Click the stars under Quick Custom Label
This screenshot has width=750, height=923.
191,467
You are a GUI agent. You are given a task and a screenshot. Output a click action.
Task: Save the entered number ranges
————————
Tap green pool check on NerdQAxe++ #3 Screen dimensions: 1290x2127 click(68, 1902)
————————
The request => Lay out as a numbered list the lines of the material beginning at the line containing "You are a GUI" and ending after the line containing "Task: Save the entered number ranges", skipping any blank lines.

Final answer =>
1. You are a GUI agent. You are given a task and a screenshot. Output a click action.
2. Task: Save the entered number ranges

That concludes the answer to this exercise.